The president's policy pragmatically seeks to narrow our goals there while spreading the economic burden. Now he needs to explain how he'll measure success, and how we'll get out.

March 31, 2009

In unveiling his policy for Afghanistan and Pakistan, President Obama asked a question central to any foreign military engagement, yet one that was never clearly answered in Iraq: What is our purpose there?

Our goal, he went on to explain, is to defeat Al Qaeda and other violent groups operating from a border region that has become "the most dangerous place in the world" for Americans. In other words, the mission is to protect U.S. national security, not to turn Afghanistan into the country we'd like it to be.

Obama is right to shine the presidential spotlight on Afghanistan -- and away from Iraq. He outlined a counterinsurgency strategy that is regional and pragmatic, recognizing that the U.S. cannot defeat Al Qaeda and the Taliban alone, nor exclusively by military means. He noted that Al Qaeda is not only hiding and training in Pakistan but attacking it too, and he sought $1.5 billion a year in civilian economic aid for Pakistan -- a request that Congress should grant.
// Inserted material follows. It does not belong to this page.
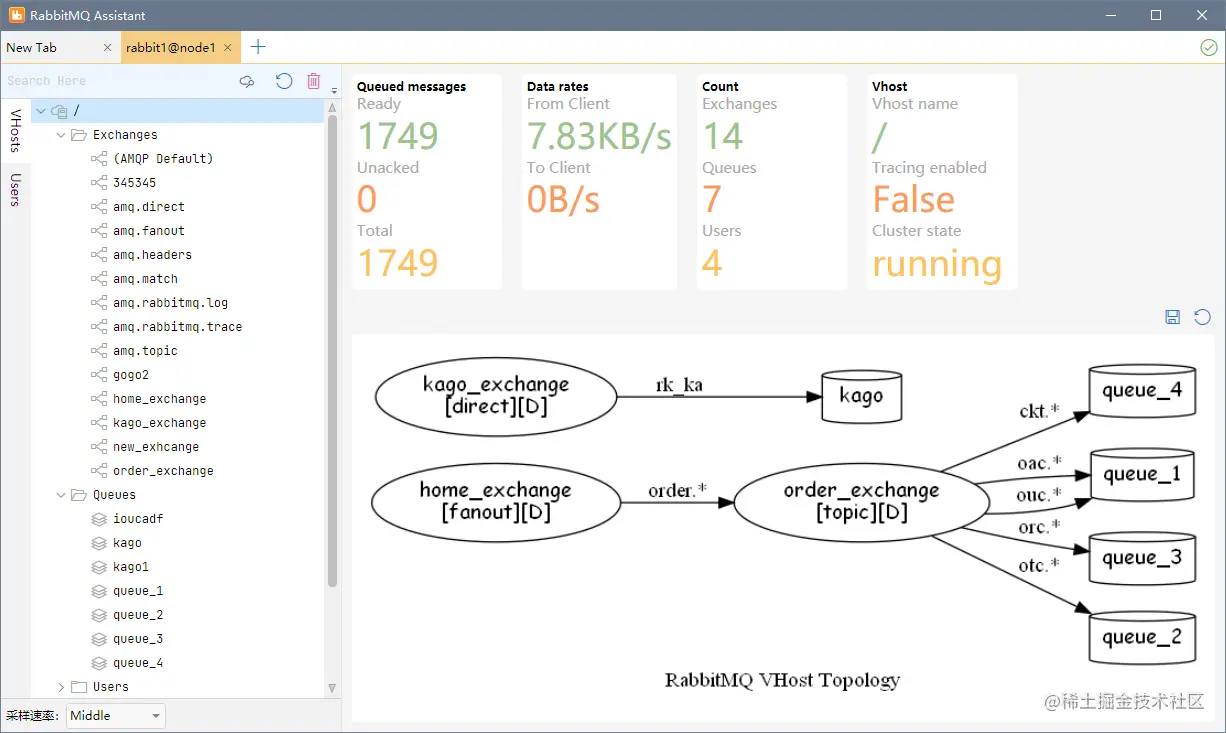Open a new tab with plus icon
The image size is (1226, 733).
(258, 47)
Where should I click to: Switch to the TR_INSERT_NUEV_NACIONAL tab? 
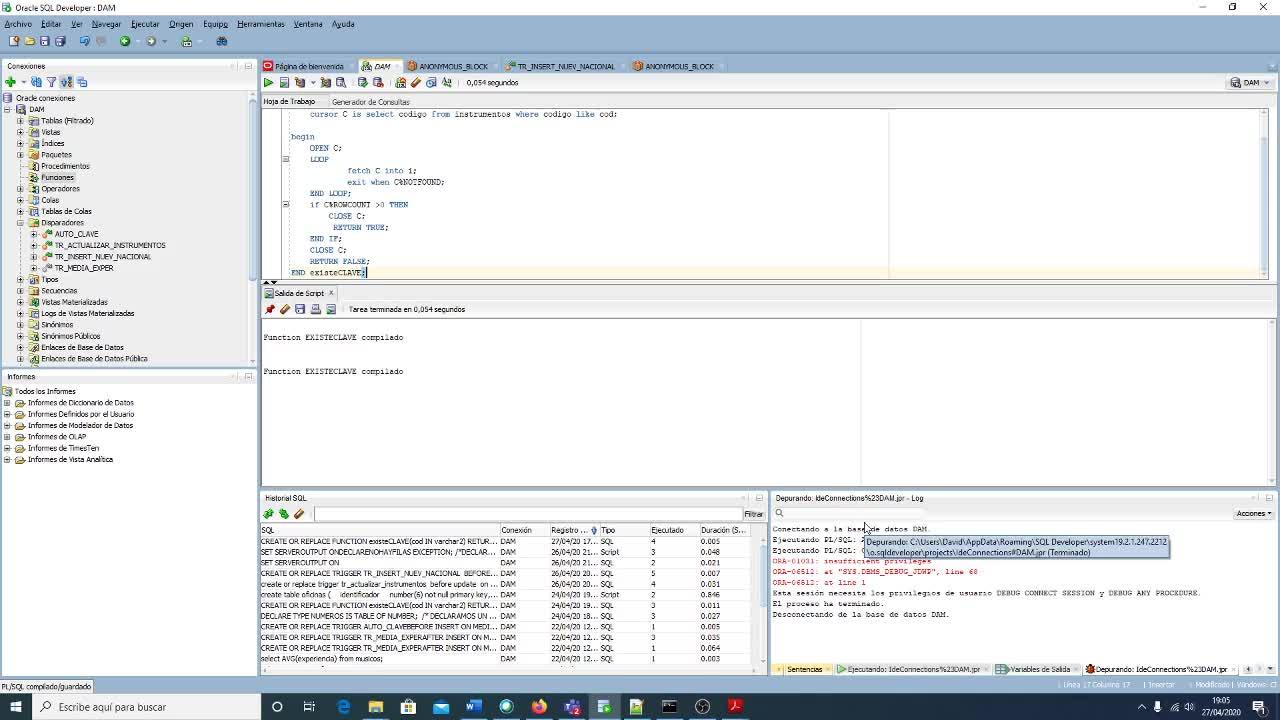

In an important step, the president opened the door to reconciliation with those Talibs who are willing to abandon violence. And at a conference on Afghanistan in The Hague today, the administration is expected to seek further development aid to help dim the appeal of extremist ideologies among the desperate poor. Besides our usual partners, the administration will look for assistance from Russia, China, India and, perhaps most important, Iran; a common enemy in Al Qaeda can serve to build common ground between the U.S. and Iran.

The administration is right to narrow the goals and spread the burden. Many powers have tried to remake Afghanistan in their own image only to depart in failure; drawing on the lessons of Iraq, Obama eliminated the language of democracy-building.

Obama didn't put a price tag on the stepped-up operation, and Congress will have to demand strict oversight of funds destined for a country known for rampant corruption. Then there was the question Obama didn't answer: How will we get out? We will be listening for Obama to articulate his measures for success in Afghanistan and, with that, his exit strategy. This is Obama's war now. Let's hope it's not his Vietnam.